Stored items
•••••
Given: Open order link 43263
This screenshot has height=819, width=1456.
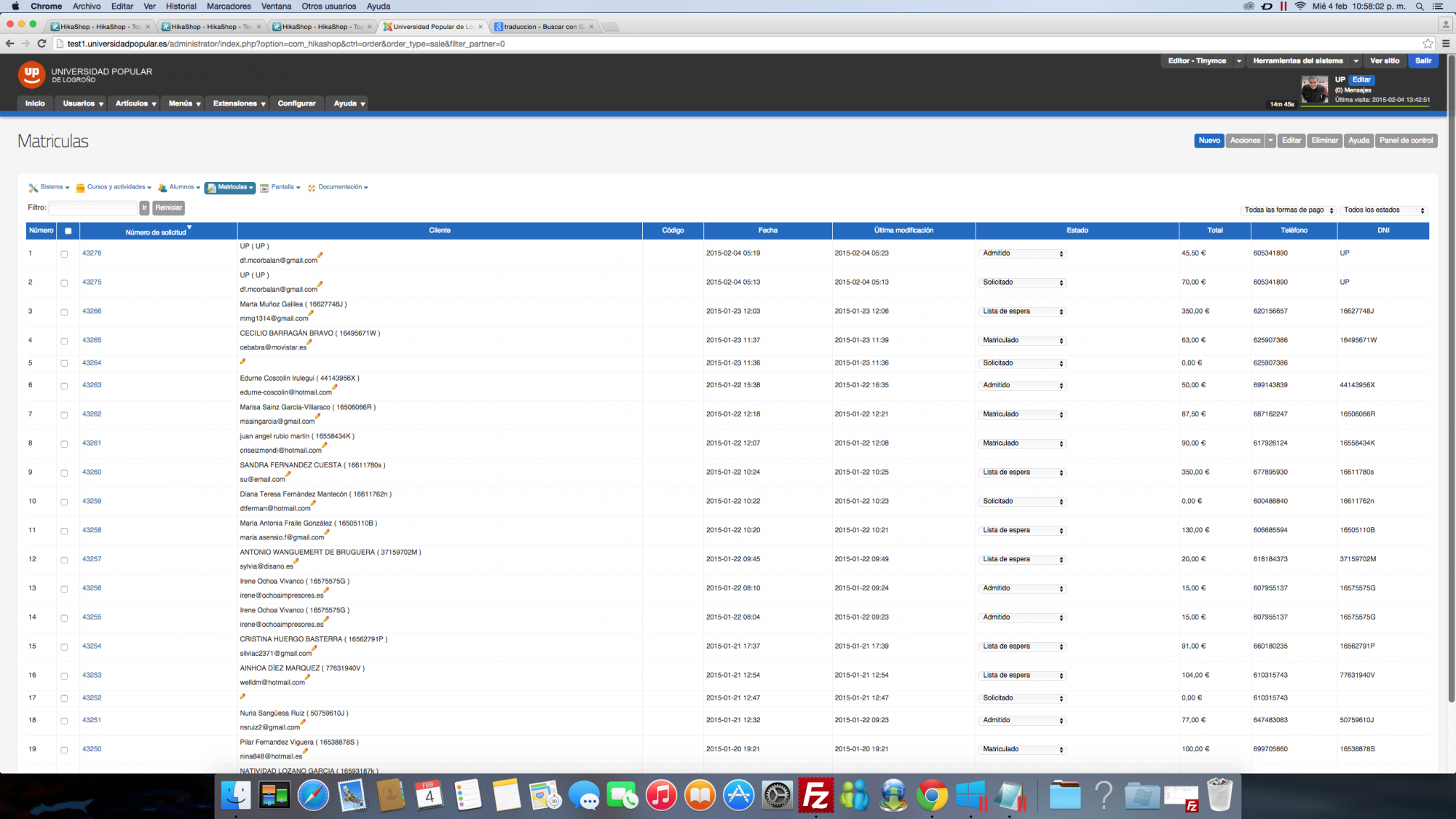Looking at the screenshot, I should coord(92,385).
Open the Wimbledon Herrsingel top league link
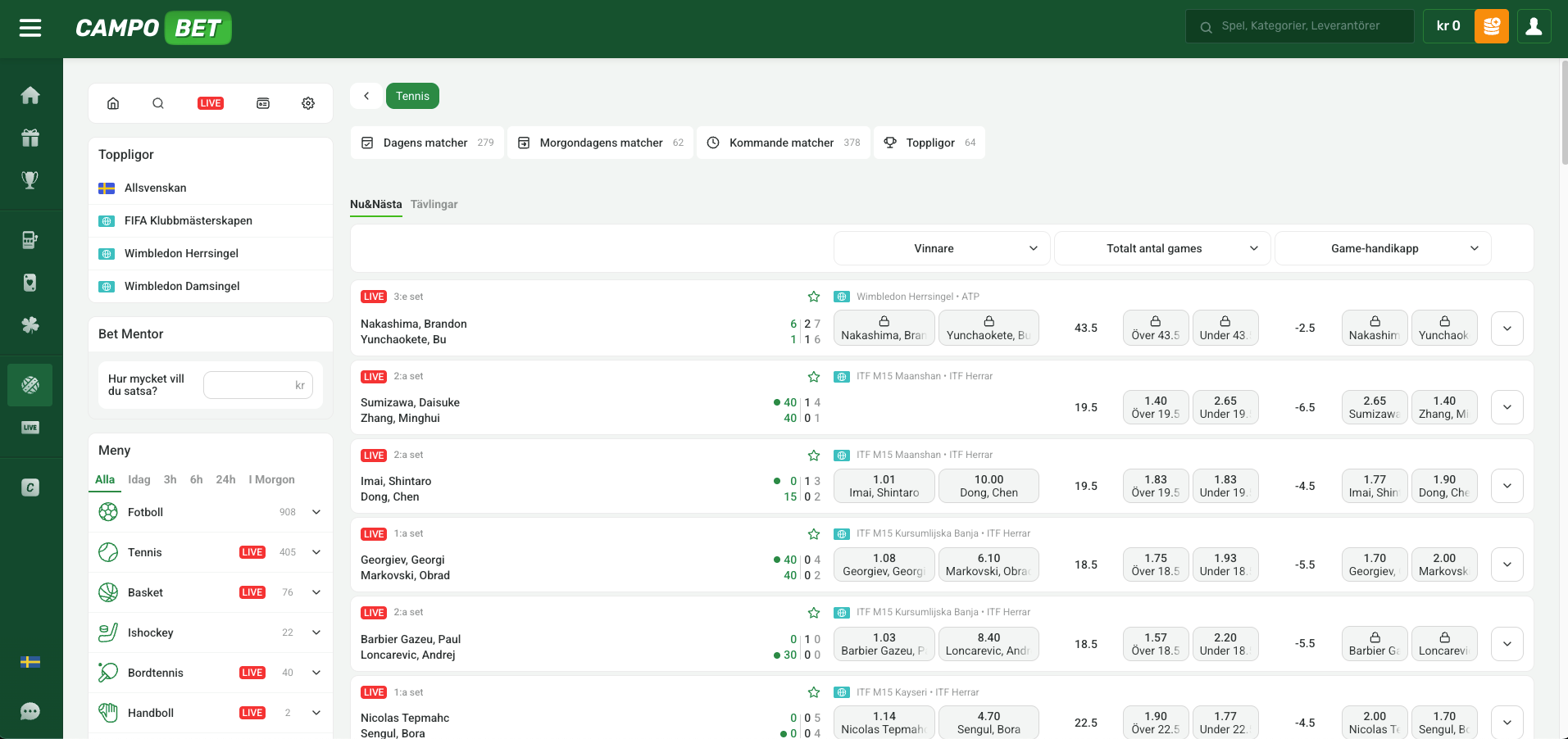Viewport: 1568px width, 739px height. pyautogui.click(x=181, y=253)

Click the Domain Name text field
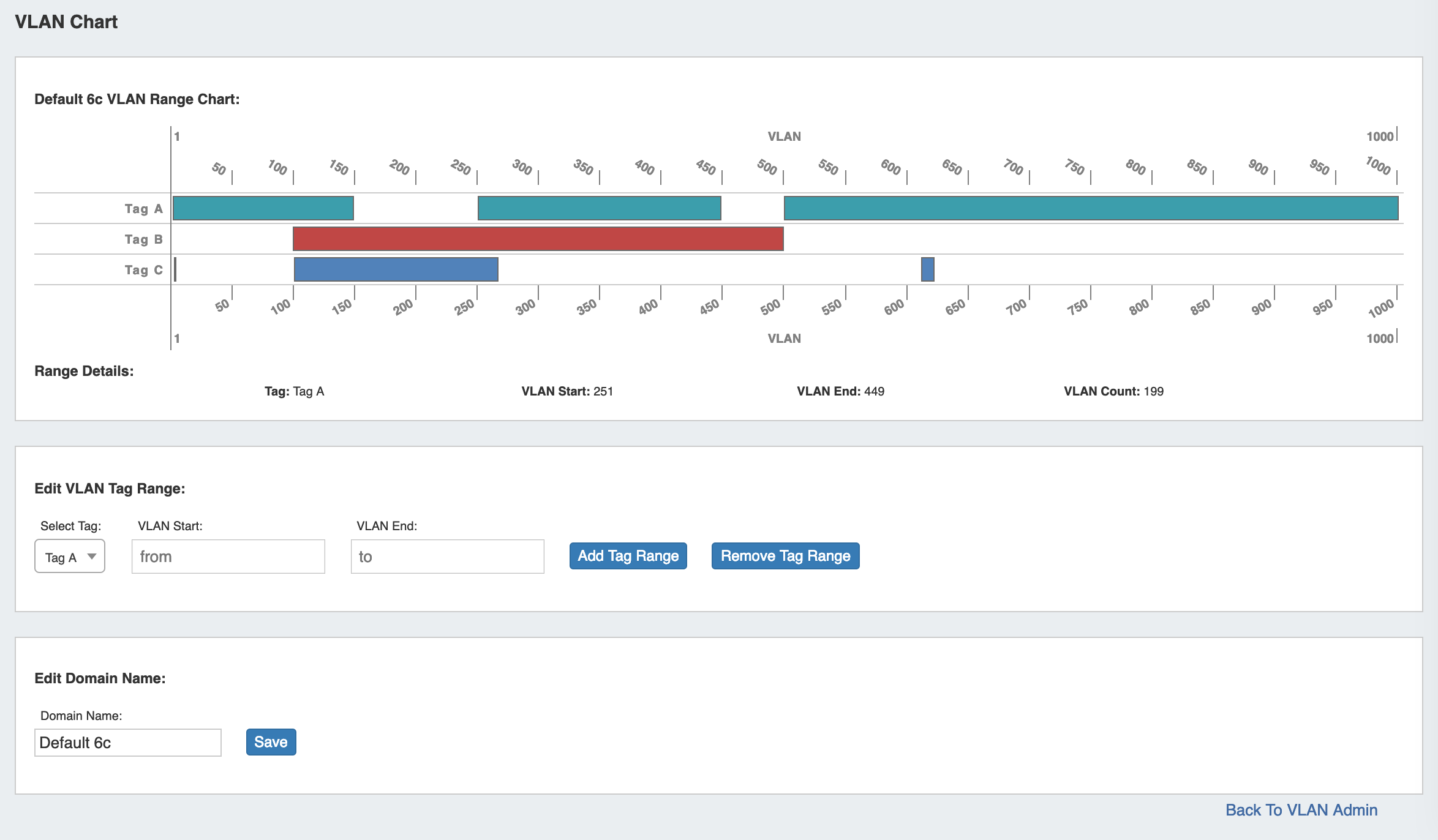[x=127, y=742]
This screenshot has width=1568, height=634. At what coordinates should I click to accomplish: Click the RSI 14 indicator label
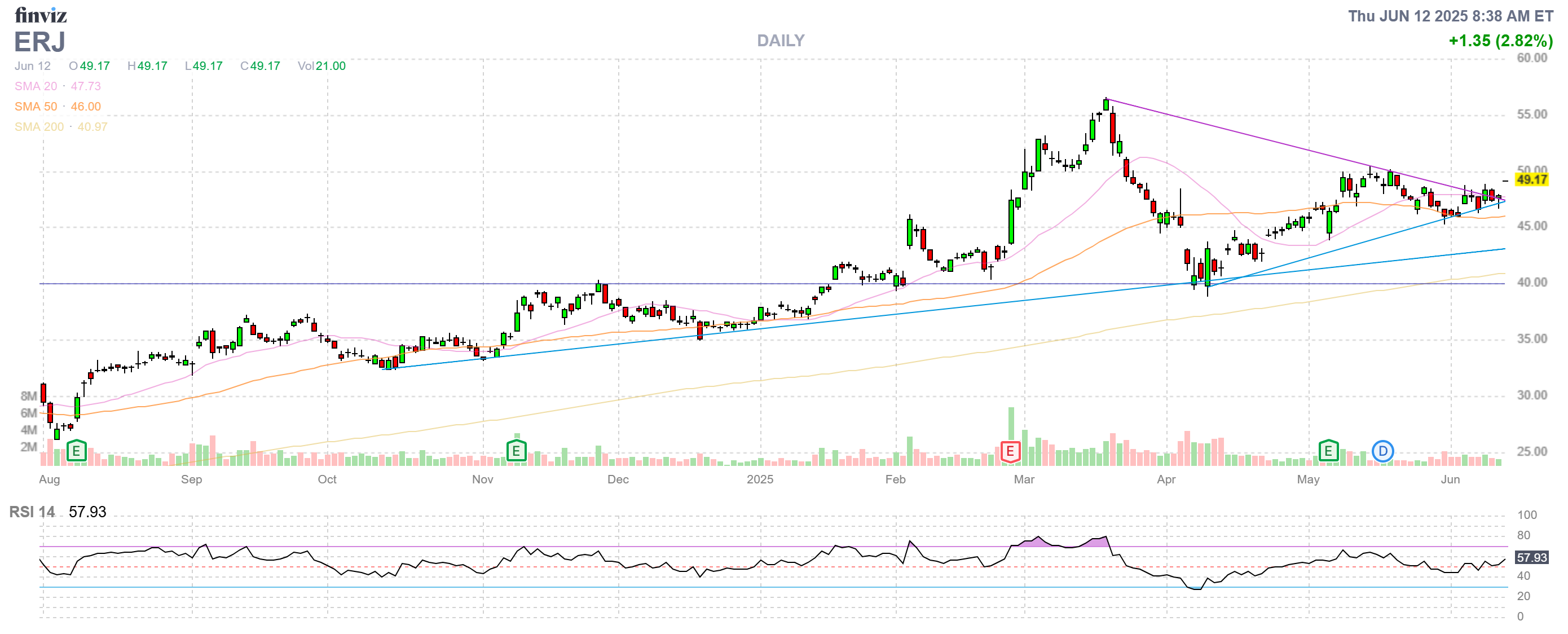pos(32,512)
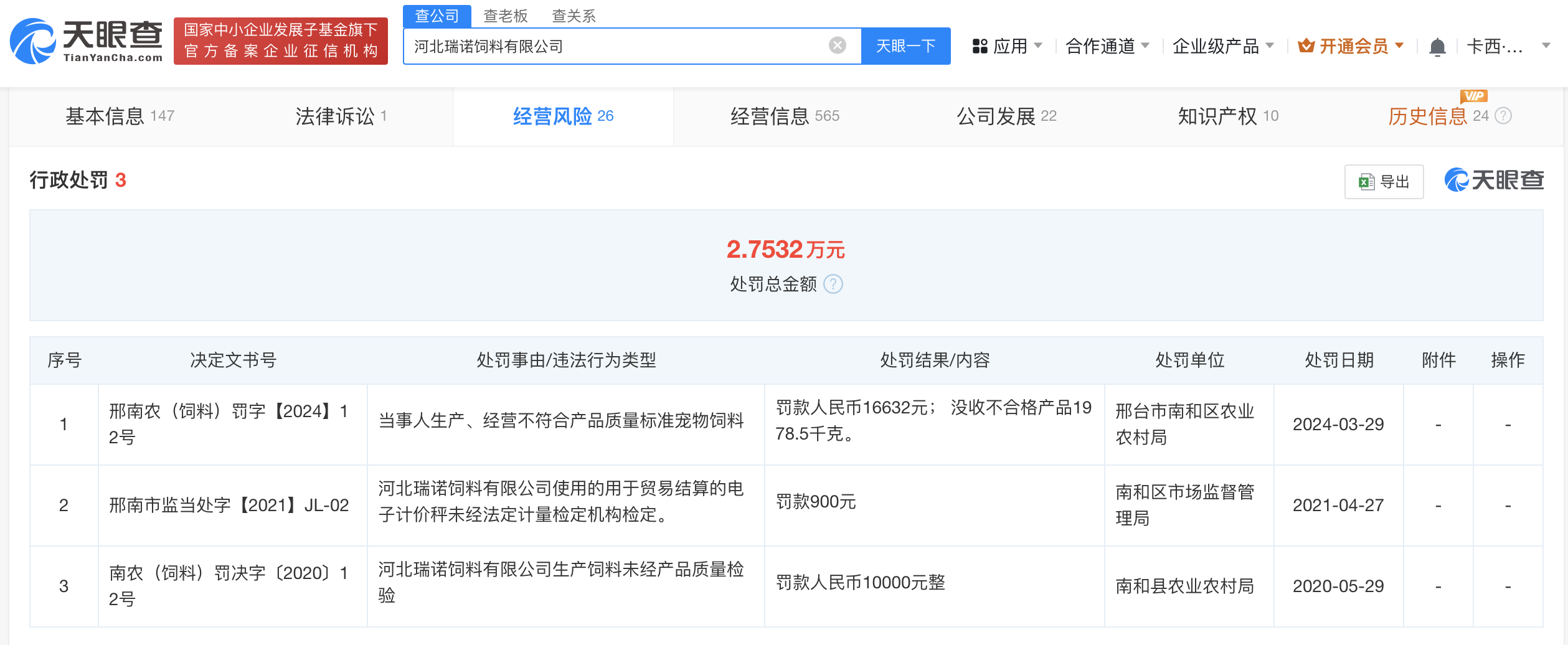Expand the 开通会员 dropdown
The width and height of the screenshot is (1568, 645).
(1398, 45)
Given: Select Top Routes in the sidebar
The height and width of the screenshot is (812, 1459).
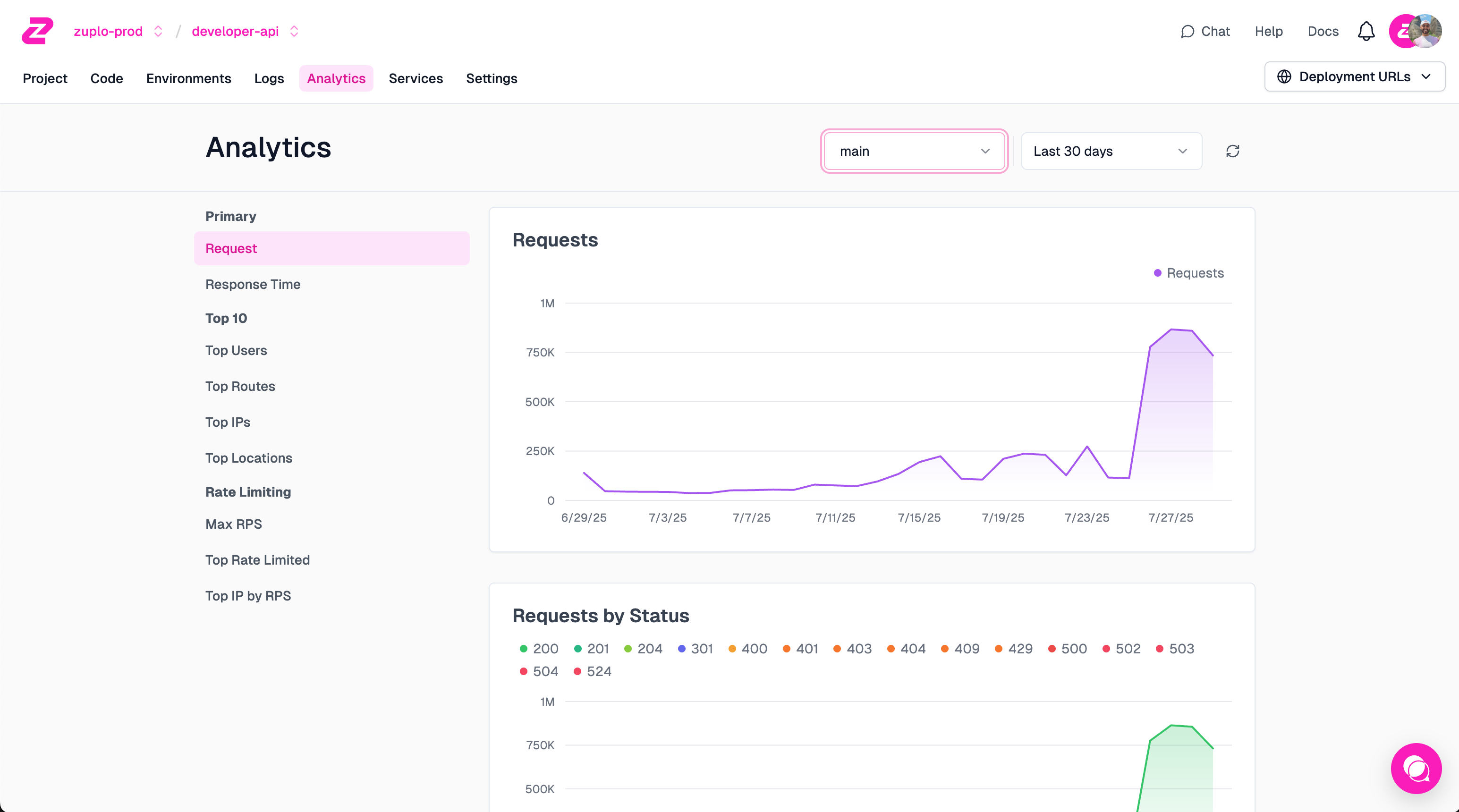Looking at the screenshot, I should click(240, 386).
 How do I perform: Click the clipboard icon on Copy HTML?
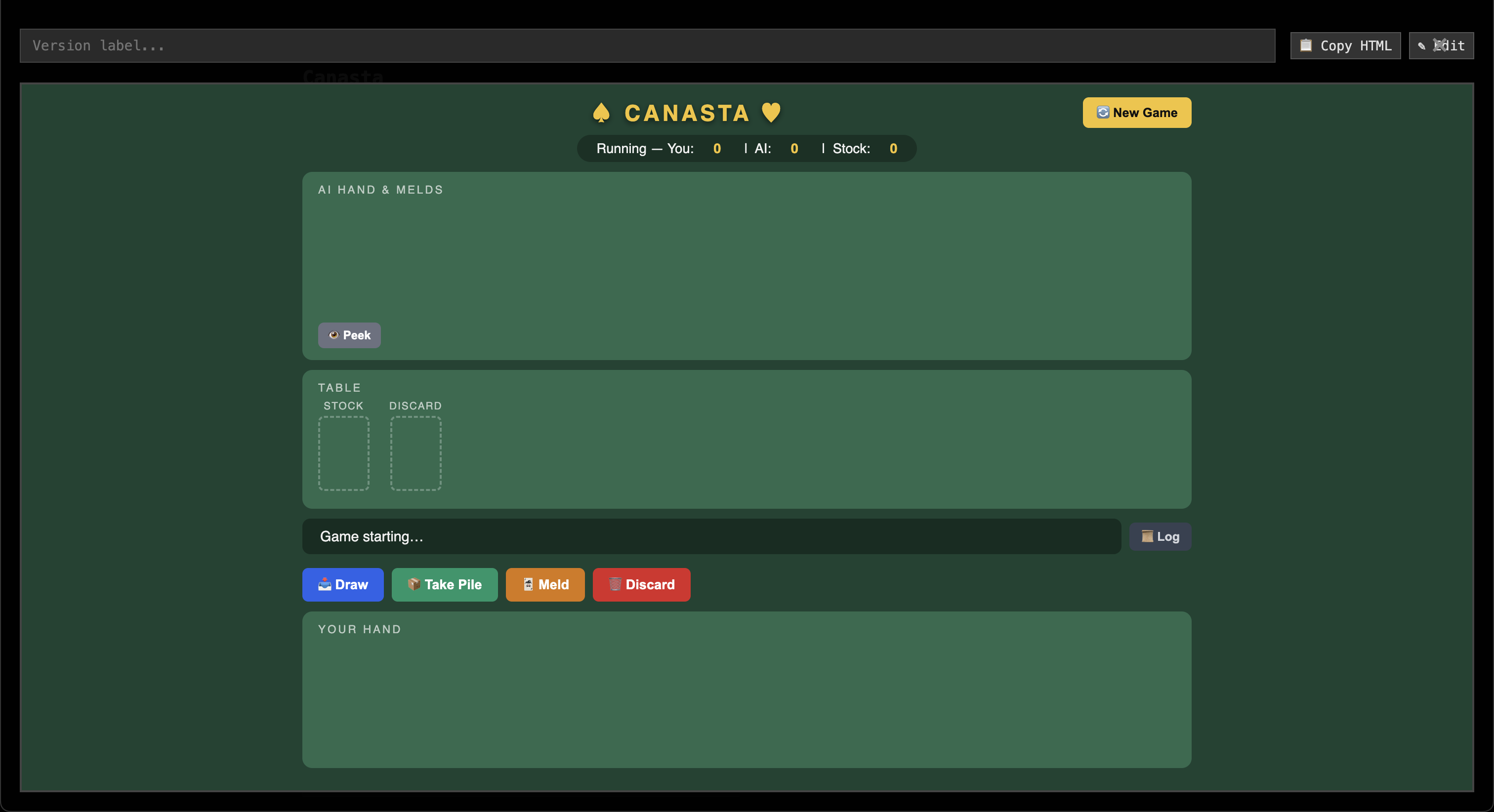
•••••
▸ Exercise details: Omit the pictures and retype exactly the lines from the one containing "Given: Select Top Routes in the sidebar" through the end of the entries above.

▸ Solution to this task:
Given: Select Top Routes in the sidebar
The height and width of the screenshot is (812, 1459).
Looking at the screenshot, I should click(240, 386).
 How do I perform: Click the clipboard icon on Copy HTML?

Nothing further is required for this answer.